La statua etrusca intitolata Apollo di Veio si trova a Roma presso il Museo Nazionale Etrusco di Villa Giulia.

L’artista e la società. La storia dell’opera Apollo di Veio

L’Apollo di Veio risale al VI secolo avanti Cristo. Secondo alcuni studiosi l’autore della statua dell’Apollo fu Vulca, un famoso scultore etrusco. Secondo altre ipotesi invece l’autore fu il Maestro dell’Apollo, appartenne all’ultima generazione di scultori in argilla, detti coroplasti, dell’officina di Vulca.

Vulca

Vulca realizzò invece sicuramente la statua del Giove nel tempio Capitolino del 580 a.C. circa. La statua fu commissionata dal primo re etrusco, Tarquinio Prisco. Invece Tarquinio il Superbo, sul finire del VI secolo a.C. commissionò al Maestro dell’Apollo, forse, due quadrighe come ornamento del tetto per il tempio Capitolino, dedicato appunto alla Triade Capitolina.

Il ritrovamento dell’Apollo di Veio

La statua fu ritrovata in frammenti nel 1916 negli scavi di Giulio Quirino Giglioli presso il santuario di Portonaccio a Veio. L’Apollo di Veio faceva parte di una serie di sculture che ornavano il columen, il colmo del tetto del tempio tuscanico dedicato a Minerva. Il gruppo di terracotte fu modellato circa tra il 500 e il 490 avanti Cristo. Una statua raffigurante Ercole con la cerva fu ritrovata insieme a quella di Apollo. Il torso di Ercole fu ritrovato nel 1944 mentre la testa nel 1949. Insieme a queste statue vi era anche una statua raffigurante Ermes. Il gruppo di sculture ritrovate a Veio raffiguravano La contesa tra Apollo ed Ercole. Accanto all’Apollo erano forse poste le statue di Artemide la proprietaria della cerva e Mercurio che faceva da pacificatore.

Il gruppo era situato probabilmente a 12 m di altezza sul tetto del tempio. Insieme a queste statue si trovava un’altra statua che faceva parte della decorazione del Santuario. Questa scultura rappresenta Latona con Apollo bambino in braccio mentre sta tirando le frecce al serpente Pitone.

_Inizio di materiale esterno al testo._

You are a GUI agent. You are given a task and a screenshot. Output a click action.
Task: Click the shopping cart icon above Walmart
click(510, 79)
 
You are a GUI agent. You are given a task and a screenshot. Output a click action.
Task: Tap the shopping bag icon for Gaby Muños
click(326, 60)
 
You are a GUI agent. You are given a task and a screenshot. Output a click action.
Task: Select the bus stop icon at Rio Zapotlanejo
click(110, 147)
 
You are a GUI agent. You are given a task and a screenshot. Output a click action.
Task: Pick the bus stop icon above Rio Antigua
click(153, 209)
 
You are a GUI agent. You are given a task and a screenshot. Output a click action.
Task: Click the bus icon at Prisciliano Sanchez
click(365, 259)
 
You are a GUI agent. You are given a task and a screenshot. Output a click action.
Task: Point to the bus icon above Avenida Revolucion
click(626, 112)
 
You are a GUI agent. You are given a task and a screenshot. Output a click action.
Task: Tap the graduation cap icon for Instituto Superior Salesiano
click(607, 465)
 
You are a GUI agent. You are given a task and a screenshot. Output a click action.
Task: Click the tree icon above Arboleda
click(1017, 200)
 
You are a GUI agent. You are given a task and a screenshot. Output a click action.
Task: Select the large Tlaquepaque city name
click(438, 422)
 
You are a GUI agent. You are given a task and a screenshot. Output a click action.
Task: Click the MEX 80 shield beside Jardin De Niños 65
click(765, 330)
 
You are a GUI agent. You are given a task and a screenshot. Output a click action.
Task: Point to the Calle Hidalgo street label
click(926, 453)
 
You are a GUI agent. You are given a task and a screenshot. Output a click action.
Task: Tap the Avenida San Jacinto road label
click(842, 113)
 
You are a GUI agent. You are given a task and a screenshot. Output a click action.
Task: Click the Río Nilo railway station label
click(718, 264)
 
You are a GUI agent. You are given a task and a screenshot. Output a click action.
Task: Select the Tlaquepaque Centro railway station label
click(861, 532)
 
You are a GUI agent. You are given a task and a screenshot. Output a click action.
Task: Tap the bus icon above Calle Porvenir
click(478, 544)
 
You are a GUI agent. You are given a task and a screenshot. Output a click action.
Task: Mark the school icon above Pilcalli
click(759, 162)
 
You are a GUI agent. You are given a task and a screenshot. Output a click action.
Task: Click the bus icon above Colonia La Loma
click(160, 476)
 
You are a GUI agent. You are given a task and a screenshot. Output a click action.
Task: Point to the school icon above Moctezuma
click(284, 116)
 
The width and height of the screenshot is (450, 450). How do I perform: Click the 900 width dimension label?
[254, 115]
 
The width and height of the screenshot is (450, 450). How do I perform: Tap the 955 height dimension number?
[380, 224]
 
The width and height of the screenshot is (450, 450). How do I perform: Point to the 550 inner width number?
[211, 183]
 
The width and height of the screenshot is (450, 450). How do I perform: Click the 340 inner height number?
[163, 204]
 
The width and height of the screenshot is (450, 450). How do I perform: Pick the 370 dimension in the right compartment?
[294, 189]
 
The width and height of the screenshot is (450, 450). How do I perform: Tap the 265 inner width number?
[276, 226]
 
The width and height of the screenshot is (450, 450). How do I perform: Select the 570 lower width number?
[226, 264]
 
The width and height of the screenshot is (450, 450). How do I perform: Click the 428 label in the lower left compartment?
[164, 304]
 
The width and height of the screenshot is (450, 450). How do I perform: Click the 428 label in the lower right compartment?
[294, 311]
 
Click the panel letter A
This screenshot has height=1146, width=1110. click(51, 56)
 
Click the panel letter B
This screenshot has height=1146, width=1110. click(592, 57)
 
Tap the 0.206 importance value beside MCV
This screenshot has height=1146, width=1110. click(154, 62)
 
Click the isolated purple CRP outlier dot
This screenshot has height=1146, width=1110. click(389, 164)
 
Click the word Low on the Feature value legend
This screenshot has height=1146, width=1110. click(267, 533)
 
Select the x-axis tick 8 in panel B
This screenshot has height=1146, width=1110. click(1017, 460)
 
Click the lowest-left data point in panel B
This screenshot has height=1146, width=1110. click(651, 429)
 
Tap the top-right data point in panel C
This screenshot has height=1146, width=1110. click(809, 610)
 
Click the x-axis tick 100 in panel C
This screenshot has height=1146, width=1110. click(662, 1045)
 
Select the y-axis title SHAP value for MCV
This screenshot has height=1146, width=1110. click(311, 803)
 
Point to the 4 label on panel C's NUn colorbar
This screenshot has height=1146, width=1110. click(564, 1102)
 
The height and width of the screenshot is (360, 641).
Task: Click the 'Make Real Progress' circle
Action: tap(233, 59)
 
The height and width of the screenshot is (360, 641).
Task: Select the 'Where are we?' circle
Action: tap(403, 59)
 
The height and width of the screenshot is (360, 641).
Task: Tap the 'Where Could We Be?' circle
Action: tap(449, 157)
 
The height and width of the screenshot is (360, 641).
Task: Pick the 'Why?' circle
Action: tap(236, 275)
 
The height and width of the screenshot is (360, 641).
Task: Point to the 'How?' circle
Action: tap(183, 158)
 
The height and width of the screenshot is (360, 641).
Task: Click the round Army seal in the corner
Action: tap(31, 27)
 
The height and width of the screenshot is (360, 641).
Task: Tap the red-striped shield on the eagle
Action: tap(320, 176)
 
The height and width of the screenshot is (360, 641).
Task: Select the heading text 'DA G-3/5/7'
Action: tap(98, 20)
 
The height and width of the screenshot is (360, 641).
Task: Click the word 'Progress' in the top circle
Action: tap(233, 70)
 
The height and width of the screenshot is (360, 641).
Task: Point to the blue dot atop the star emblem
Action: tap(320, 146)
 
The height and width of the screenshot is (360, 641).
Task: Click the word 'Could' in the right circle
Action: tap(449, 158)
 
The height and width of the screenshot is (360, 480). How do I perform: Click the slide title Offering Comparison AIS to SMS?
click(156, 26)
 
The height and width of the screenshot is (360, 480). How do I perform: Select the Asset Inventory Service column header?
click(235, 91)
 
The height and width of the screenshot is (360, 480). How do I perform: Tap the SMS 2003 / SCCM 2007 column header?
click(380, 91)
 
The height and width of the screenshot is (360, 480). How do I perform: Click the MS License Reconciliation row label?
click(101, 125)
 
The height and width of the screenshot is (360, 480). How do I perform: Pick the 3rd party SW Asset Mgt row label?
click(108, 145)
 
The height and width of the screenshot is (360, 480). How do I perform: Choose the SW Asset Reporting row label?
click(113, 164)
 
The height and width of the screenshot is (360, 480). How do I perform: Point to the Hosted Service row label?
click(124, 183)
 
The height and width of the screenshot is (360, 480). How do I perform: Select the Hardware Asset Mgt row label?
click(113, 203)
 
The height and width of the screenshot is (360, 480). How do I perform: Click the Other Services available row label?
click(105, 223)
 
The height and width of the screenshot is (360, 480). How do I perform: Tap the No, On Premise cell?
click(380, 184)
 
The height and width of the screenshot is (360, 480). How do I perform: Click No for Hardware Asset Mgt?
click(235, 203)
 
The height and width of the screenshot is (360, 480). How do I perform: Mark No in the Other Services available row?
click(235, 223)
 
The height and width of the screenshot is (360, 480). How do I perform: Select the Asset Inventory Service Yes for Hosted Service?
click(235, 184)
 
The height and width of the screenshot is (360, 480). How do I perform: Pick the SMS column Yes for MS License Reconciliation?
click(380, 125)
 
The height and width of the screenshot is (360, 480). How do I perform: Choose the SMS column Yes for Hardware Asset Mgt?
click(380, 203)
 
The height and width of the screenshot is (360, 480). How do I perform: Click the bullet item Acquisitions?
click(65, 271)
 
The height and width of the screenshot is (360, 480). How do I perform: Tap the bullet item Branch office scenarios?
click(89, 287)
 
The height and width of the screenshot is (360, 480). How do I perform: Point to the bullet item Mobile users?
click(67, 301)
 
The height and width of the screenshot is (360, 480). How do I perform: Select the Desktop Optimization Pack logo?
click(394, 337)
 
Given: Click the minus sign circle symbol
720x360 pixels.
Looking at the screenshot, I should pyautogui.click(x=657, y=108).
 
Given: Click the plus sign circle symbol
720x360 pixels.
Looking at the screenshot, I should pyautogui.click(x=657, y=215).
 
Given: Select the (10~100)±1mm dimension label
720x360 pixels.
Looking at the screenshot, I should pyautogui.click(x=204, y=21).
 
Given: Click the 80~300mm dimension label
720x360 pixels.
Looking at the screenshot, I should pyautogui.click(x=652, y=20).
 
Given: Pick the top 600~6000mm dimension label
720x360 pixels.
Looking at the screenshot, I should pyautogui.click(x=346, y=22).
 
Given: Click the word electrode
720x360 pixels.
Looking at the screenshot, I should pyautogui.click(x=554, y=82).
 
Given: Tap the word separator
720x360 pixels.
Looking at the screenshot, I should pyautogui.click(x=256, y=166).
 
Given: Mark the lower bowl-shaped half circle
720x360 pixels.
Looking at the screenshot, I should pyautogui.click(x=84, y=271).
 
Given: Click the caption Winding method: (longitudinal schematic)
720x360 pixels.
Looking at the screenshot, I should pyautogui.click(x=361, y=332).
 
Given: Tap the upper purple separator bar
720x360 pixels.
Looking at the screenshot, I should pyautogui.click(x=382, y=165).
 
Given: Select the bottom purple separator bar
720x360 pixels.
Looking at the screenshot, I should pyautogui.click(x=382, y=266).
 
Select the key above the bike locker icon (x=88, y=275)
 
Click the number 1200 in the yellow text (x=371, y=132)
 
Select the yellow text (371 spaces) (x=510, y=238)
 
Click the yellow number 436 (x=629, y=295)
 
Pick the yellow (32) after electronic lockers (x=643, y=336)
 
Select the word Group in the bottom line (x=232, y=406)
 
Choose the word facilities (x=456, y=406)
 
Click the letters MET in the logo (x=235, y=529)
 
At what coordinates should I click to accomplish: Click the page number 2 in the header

L’autore di questa scultura però secondo gli storici non fu lo stesso dell’Apollo di Veio e delle altre sculture.

I restauri dell’Apollo di Veio

La scultura è stata restaurata negli anni Venti del Novecento. La prima volta i restauratori assemblarono le parti e ricostruirono alcune di esse mancanti. Nel 2002-2004 la Soprintendenza Archeologica dell’Etruria Meridionale effettuò un altro importante restauro conservativo.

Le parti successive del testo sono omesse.